I decided to add sparkles to the skirt before sewing it on and after a few hours more over several days, I was finally done. After that, I sewed on the skirt and they matched perfectly.
For the sleeves, I had the idea to reuse my sleeve pattern that I made for my Robe à l’Anglaise. I didn’t sew a mock up for the sleeves. I just cut them out of my beautiful fabric, sewed them together, then pinned them to my corset cover.
They fit like a dream. I was very happy about this, I really don’t like drafting sleeves. Then, all that was left to do was adding sparkles.
I left the edges raw for both the skirt and the sleeves on the inside, since the mesh would not fray. The corset cover itself was already nicely finished. After trying it on, it was a bit scratchy around the arm wholes but I got used to it after a while, the fabric is on the softer side.
Then I drafted the lapels. I decided to add them directly to the jacket, that is the easiest way to keep them in position.
It was a lot easier to draft the lapels this time, where I did not try to draft a whole bodice with them. I am glad, that I waited a year to finish this so I could start with a fresh mind. Here are the two pattern pieces:
I machine sewed the hems and cut the seam allowance wherever it was visible from the outside. The seam would later be covered with beads, so I did not have to be too precise here.
Here are the lapels attached to the bodice:
As you can see, I beaded the front with the remains of all the swarovski crystals 🙂 The beads make the lapels a bit heavier, which is good too. I unfortunately didn’t have any beads or patience left to bead the back:
The only thing that was left now, was the sash. I measured my waist when wearing the dress and added 10 centimetres for the butterfly. Then, I cut the sash from cotton velvet, also here, no mock up. I really wanted to get this dress finished in the end, to be honest.
I folded the sash, sewed two sides by machine, turned and ironed it (using another piece of velvet) and then closed the remaining side using a slip stitch.
Then I added my beaded butterfly to it and added snaps to close the sash. And with the sash completed, the 1910s dress was ready.
The last thing I made for this project is collier I based on a design, that I found online. You can have a look at it here. Mine is a bit more simple, I had to work with the beads I still had. So I for example decided to only add the “tendrils” in the front.
The elements, that make up this collier are:
I created all of these circle elements individually and then sewed them together afterwards and added the tendrils in the end.

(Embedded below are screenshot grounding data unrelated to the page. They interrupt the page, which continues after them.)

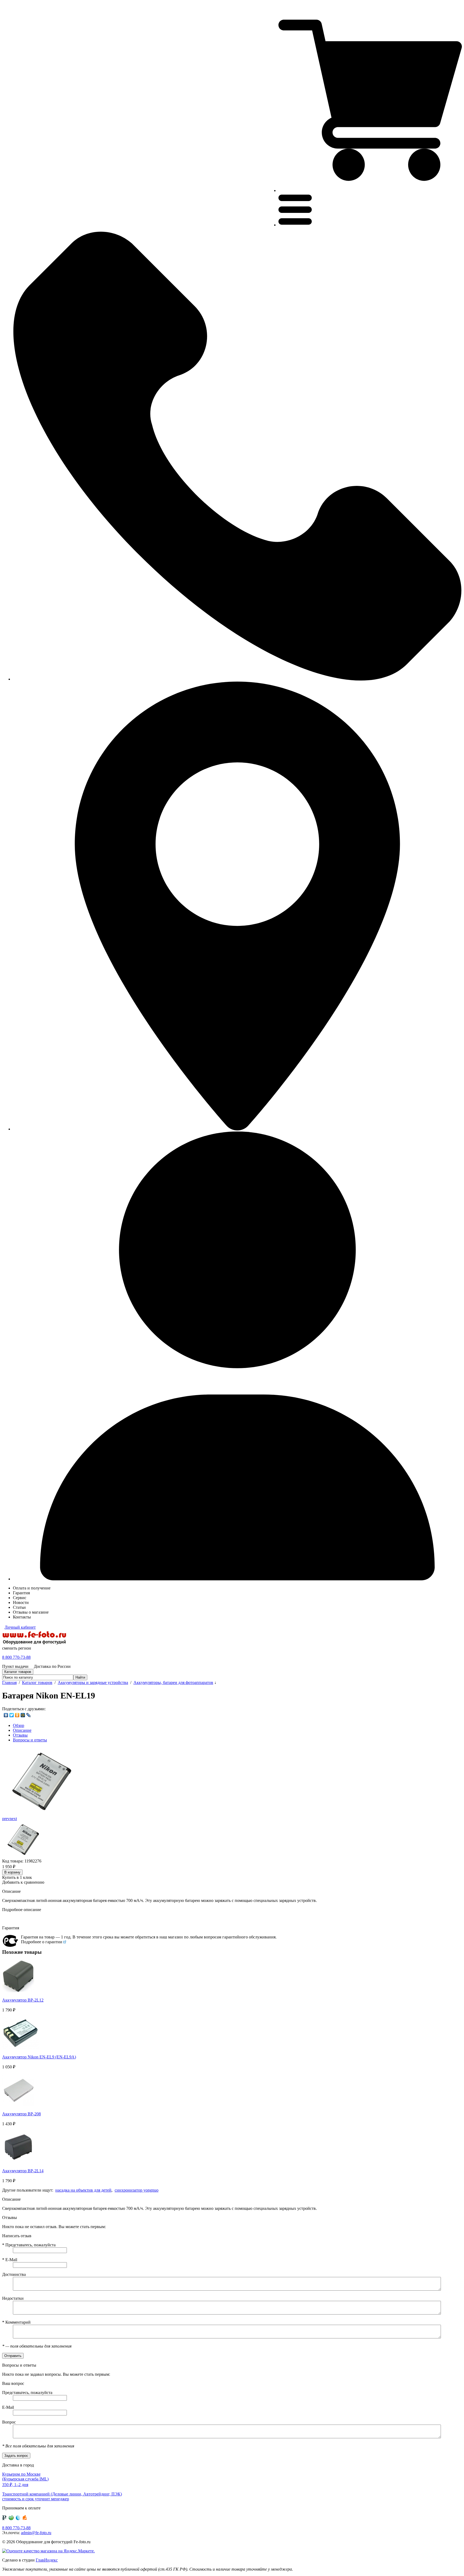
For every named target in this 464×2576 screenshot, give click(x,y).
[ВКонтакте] (6, 1715)
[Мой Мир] (23, 1715)
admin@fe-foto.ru (36, 2532)
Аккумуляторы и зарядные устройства (93, 1682)
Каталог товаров (37, 1682)
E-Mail (9, 2259)
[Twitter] (12, 1715)
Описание (22, 1730)
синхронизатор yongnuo (136, 2190)
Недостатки (13, 2298)
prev (6, 1818)
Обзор (18, 1725)
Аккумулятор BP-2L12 (23, 2000)
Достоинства (14, 2274)
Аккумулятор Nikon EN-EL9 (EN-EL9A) (39, 2057)
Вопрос (9, 2422)
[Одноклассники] (17, 1715)
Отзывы (20, 1735)
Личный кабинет (20, 1627)
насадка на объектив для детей (83, 2190)
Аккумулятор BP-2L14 (23, 2171)
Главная (9, 1682)
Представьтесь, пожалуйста (29, 2245)
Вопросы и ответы (30, 1740)
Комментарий (16, 2322)
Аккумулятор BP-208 (21, 2114)
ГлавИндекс (47, 2560)
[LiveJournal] (28, 1715)
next (13, 1818)
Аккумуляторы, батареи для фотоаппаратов (173, 1682)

For closure, I added a safety pin… because lazy. But it works well, I left it until now, maybe I will add a real closure as soon as I have some in silver 🙂 Here is the finished collier:
And with that my 1910s dress was finally complete! I am kind of proud of this dress. It came out better than I had expected, to be honest. I like it 🙂 Here are some pictures of the finished dress:
And that’s it for today’s blogpost. Thanks a lot for reading, I hope you enjoyed and I wish you a good one!